■ What you have to do
Exact copies of the records below are required.

─── Exercise materials ───

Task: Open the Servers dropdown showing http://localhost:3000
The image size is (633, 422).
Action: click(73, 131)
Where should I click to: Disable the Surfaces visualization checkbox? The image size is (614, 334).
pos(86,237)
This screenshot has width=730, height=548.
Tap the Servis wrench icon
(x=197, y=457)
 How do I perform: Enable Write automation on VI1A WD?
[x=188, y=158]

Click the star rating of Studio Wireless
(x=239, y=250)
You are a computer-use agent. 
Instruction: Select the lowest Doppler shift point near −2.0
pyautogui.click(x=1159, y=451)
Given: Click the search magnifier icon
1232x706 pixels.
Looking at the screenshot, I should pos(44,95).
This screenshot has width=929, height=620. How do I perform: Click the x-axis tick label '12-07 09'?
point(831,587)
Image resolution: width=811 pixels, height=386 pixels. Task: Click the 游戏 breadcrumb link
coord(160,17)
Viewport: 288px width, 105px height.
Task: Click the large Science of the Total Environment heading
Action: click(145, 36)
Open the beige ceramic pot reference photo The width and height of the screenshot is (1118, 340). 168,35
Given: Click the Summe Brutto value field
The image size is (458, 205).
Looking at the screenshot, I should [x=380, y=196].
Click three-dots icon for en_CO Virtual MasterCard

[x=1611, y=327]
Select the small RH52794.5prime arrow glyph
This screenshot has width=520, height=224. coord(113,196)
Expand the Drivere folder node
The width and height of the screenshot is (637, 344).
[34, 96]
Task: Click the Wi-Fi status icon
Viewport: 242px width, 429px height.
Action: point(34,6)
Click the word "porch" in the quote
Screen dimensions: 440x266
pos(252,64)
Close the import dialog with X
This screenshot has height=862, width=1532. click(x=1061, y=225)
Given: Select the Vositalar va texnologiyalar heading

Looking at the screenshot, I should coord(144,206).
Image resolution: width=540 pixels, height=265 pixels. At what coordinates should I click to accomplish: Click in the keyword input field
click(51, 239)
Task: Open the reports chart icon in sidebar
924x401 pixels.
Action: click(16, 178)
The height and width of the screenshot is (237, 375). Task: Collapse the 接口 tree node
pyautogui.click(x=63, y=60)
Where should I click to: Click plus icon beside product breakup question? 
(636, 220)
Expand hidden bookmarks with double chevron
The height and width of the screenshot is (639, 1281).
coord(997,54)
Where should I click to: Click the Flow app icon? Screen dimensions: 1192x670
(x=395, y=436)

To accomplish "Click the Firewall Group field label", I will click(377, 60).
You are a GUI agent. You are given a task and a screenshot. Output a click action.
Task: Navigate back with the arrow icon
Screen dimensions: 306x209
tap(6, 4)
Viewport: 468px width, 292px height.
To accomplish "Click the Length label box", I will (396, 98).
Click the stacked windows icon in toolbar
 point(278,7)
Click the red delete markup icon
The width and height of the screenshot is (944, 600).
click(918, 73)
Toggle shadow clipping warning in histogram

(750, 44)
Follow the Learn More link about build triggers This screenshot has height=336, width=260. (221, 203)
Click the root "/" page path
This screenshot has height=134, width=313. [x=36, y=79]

───

■ Expected answer
Task: Open the Servers dropdown showing http://localhost:3000
The image size is (633, 422).
Action: click(73, 131)
Where should I click to: Disable the Surfaces visualization checkbox? The image size is (614, 334).
pos(86,237)
This screenshot has width=730, height=548.
Tap the Servis wrench icon
(x=197, y=457)
 How do I perform: Enable Write automation on VI1A WD?
[x=188, y=158]

Click the star rating of Studio Wireless
(x=239, y=250)
You are a computer-use agent. 
Instruction: Select the lowest Doppler shift point near −2.0
pyautogui.click(x=1159, y=451)
Given: Click the search magnifier icon
1232x706 pixels.
Looking at the screenshot, I should pos(44,95).
This screenshot has width=929, height=620. How do I perform: Click the x-axis tick label '12-07 09'?
point(831,587)
Image resolution: width=811 pixels, height=386 pixels. Task: Click the 游戏 breadcrumb link
coord(160,17)
Viewport: 288px width, 105px height.
Task: Click the large Science of the Total Environment heading
Action: click(145, 36)
Open the beige ceramic pot reference photo The width and height of the screenshot is (1118, 340). 168,35
Given: Click the Summe Brutto value field
The image size is (458, 205).
Looking at the screenshot, I should [x=380, y=196].
Click three-dots icon for en_CO Virtual MasterCard

[x=1611, y=327]
Select the small RH52794.5prime arrow glyph
This screenshot has width=520, height=224. coord(113,196)
Expand the Drivere folder node
The width and height of the screenshot is (637, 344).
[34, 96]
Task: Click the Wi-Fi status icon
Viewport: 242px width, 429px height.
Action: point(34,6)
Click the word "porch" in the quote
Screen dimensions: 440x266
pos(252,64)
Close the import dialog with X
This screenshot has height=862, width=1532. click(x=1061, y=225)
Given: Select the Vositalar va texnologiyalar heading

Looking at the screenshot, I should coord(144,206).
Image resolution: width=540 pixels, height=265 pixels. At what coordinates should I click to accomplish: Click in the keyword input field
click(51, 239)
Task: Open the reports chart icon in sidebar
924x401 pixels.
Action: click(16, 178)
The height and width of the screenshot is (237, 375). Task: Collapse the 接口 tree node
pyautogui.click(x=63, y=60)
Where should I click to: Click plus icon beside product breakup question? 
(636, 220)
Expand hidden bookmarks with double chevron
The height and width of the screenshot is (639, 1281).
coord(997,54)
Where should I click to: Click the Flow app icon? Screen dimensions: 1192x670
(x=395, y=436)

To accomplish "Click the Firewall Group field label", I will click(377, 60).
You are a GUI agent. You are given a task and a screenshot. Output a click action.
Task: Navigate back with the arrow icon
Screen dimensions: 306x209
tap(6, 4)
Viewport: 468px width, 292px height.
To accomplish "Click the Length label box", I will (396, 98).
Click the stacked windows icon in toolbar
 point(278,7)
Click the red delete markup icon
The width and height of the screenshot is (944, 600).
click(918, 73)
Toggle shadow clipping warning in histogram

(750, 44)
Follow the Learn More link about build triggers This screenshot has height=336, width=260. (221, 203)
Click the root "/" page path
This screenshot has height=134, width=313. [x=36, y=79]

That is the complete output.